Execution Copy
DATE: September 28, 2006
TO: Deutsche Bank Trust Company Americas, not in its
individual capacity but solely as Supplemental
Interest Trust Trustee for the benefit of RALI
Series 2006-QA8 Supplemental Interest Trust, acting
on behalf of the Class A Certificateholders and the
Class M Certificateholders under the Pooling and
Servicing Agreement identified below ("PARTY A")

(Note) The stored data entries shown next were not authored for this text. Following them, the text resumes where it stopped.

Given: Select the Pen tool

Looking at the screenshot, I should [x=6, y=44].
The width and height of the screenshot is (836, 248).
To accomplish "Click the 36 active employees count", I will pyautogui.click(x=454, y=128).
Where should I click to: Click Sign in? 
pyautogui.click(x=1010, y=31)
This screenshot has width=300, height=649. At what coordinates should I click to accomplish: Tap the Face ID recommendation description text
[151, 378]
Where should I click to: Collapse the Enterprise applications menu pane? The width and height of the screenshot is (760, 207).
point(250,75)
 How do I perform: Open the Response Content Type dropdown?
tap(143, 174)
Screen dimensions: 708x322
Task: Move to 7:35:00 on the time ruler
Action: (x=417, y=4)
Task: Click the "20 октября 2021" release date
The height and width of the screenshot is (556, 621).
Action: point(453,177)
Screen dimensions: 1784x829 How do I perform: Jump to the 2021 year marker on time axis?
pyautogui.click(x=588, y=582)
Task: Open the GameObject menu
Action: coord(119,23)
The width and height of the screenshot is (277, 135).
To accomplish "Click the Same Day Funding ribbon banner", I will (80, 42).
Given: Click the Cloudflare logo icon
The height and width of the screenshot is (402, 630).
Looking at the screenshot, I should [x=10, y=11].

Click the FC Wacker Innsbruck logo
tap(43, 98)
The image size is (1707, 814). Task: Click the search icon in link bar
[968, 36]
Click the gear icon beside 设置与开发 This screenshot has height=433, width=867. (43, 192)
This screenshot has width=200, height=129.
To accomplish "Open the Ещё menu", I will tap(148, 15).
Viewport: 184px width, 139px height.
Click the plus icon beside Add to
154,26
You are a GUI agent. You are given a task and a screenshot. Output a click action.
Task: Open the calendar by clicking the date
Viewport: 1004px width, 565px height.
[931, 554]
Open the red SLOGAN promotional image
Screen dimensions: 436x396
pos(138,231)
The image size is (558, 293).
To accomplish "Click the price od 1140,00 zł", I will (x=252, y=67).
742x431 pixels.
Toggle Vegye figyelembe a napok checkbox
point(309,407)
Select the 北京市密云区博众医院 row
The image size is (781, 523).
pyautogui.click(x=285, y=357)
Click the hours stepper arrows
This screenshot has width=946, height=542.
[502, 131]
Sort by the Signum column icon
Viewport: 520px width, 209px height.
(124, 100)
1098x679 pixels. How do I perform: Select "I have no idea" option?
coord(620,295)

ATTENTION: RALI Series 2006-QA8
FROM: Deutsche Bank Trust Company Americas, not in its
individual capacity but solely as Supplemental
Interest Trust Trustee for the benefit of RALI
Series 2006-QA8 Supplemental Interest Trust, acting
on behalf of the Class SB Certificateholders under
the Pooling and Servicing Agreement identified below
("PARTY B")
SUBJECT: Payment Swap Confirmation and Agreement
REFERENCE NUMBER
The purpose of this letter agreement (the "Agreement") is to confirm the terms
and conditions of the Transaction entered into on the Trade Date specified below
(the "Transaction") between Party A and Party B. This Agreement, which evidences
a complete and binding agreement between you and us to enter into the
Transaction on the terms set forth below, constitutes a "Confirmation" as
referred to in the ISDA Form Master Agreement (as defined below), as well as a
"Schedule" as referred to in the ISDA Form Master Agreement.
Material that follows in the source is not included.